Bu açıklamadan kısa süre sonra pek özerk, hükümetle de hiç bağlantısız Türkiye Futbol Federasyonu (TFF) sessizliğini bozuyor ve “yok öyle bir şey” açıklaması yapıyor. “Yayıncı kuruluş ile partnerliğimiz devam edecek” diyor. Bozuntuya vermiyor kendince… Bu filmi, doların altı buçuk Lirayı geçerek pik yaptığı, geçen sezon başında da görmüştük. Yayıncı kuruluş ile ilgili yine bazı kokular çıkmıştı. Hatırlayınız; TFF, “kulüplerin parası kalmaz, gerekirse biz bütçemizden karşılarız” dememişler miydi? Bütçemizden kasıt, TFF’nin bütçesi, kendi ceplerinden karşılayacak değiller! Benim de aklıma hemen, geçmeden ödediğimiz yol ve köprü ücretleri geliverdi. Biz vatandaş olarak alıştık zaten… Maçı televizyondan izlemeden de öderiz, izlemiş gibi… TFF de kulüplere öder. Yayıncı kuruluş birazını, TFF birazını öder. Taksitleri uzatır, rakamları düşürürler. Bulurlar bir çaresini… Cep kendilerinin değil nasılsa!

Yanlış transferler yaparak ya da bazı menajerlerin ceplerini fazlasıyla doldurarak, yönetemeyen yöneticilerin (ben yönetemeyici diyorum bu türlere), borç batağına soktukları kulüpler için hükümetimiz, devlet bankalarından bedavaya kredi çözümleri üretmemiş miydi?
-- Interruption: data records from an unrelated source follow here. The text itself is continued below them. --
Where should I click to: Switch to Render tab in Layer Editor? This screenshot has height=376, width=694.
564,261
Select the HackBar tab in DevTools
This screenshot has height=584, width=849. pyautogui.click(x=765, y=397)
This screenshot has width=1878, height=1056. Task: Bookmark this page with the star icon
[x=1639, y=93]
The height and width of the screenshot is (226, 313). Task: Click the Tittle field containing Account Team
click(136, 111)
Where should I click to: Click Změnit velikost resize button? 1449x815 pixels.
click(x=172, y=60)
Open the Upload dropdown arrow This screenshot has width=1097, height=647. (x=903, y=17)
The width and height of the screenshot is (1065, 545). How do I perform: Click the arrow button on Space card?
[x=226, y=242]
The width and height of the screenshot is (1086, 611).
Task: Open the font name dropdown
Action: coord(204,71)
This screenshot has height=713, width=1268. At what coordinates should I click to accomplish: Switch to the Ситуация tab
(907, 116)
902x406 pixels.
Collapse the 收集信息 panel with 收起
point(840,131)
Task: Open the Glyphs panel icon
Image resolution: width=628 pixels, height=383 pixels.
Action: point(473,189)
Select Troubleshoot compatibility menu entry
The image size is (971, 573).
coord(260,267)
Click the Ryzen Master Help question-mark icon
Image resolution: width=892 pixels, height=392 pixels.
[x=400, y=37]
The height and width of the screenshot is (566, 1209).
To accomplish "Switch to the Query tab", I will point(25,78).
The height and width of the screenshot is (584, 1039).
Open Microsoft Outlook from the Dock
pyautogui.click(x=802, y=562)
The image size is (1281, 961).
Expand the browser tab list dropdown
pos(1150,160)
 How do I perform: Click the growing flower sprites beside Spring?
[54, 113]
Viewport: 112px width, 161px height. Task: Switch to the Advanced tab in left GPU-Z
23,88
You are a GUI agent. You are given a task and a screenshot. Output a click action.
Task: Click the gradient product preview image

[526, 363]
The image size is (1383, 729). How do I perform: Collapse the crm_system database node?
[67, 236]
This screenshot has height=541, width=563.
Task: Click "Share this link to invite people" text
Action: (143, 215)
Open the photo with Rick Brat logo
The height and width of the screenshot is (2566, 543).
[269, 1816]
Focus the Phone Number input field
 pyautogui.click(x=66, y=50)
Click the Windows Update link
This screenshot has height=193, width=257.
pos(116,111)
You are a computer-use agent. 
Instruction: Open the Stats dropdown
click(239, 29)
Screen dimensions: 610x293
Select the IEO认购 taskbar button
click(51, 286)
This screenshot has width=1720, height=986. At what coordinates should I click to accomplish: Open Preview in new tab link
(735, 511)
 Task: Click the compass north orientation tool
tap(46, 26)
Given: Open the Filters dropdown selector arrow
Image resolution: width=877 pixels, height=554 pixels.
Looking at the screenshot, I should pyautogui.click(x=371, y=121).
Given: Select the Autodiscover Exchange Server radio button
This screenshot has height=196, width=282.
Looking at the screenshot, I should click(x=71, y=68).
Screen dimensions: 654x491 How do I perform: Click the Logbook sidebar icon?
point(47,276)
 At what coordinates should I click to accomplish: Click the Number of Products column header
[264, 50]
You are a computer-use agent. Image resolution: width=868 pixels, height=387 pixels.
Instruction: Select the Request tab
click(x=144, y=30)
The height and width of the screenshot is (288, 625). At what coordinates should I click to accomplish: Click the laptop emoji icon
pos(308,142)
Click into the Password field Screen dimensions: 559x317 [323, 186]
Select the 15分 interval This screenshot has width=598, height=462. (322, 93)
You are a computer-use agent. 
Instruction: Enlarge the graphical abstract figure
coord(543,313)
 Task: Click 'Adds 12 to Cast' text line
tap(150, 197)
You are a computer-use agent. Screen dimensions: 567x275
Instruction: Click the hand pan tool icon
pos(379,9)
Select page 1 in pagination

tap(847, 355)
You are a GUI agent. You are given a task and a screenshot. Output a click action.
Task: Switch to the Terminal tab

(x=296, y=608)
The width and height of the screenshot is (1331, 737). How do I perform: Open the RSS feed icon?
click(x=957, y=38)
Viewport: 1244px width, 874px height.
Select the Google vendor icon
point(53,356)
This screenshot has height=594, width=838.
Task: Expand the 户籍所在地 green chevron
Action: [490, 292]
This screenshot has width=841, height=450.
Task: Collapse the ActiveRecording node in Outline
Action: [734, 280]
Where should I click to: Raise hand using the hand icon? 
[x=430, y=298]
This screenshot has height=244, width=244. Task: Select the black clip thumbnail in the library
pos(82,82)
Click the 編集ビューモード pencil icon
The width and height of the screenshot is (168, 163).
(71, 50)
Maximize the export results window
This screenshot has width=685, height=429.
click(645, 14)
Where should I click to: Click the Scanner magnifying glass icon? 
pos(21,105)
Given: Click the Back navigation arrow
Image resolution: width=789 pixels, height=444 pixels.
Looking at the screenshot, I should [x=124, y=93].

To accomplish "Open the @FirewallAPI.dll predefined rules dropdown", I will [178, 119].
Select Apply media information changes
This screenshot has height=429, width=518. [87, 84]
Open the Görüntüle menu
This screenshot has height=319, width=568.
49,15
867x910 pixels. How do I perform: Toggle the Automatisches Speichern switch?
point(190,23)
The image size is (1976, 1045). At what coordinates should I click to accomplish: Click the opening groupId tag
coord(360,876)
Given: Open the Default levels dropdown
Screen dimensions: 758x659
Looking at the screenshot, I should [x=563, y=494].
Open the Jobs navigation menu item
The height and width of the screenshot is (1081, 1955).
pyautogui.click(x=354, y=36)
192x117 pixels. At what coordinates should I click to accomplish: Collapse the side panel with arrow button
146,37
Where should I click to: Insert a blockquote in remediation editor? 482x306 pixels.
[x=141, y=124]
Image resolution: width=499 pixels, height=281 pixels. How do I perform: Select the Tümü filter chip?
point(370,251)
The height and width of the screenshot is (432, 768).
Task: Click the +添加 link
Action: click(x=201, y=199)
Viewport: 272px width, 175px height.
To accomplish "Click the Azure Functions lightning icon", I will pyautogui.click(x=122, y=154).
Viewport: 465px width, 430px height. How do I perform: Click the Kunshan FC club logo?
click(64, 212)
Ayrıca, ne tesadüf ki; tam bu hadiselerin ortasına, Altınordu Kulübü Başkanı Seyit Mehmet Özkan’ın, yüzde otuzluk küçülme haberleri düşüverdi. O da mı bir şeyler duydu? Yoksa zaten kötü giden ekonomik verileri bir kenarda topladı ve kendince bir hesap mı yaptı? Orasını bilemiyorum! Neticede başkasının cebini değil, kendi cebini yönetiyor. Mirası değil, alın terini çeviriyor. Har vurup, harman savuracak değil ya, birileri gibi!

Dipnot; “Ateş olmayan yerden duman çıkmaz” Türk Atasözü.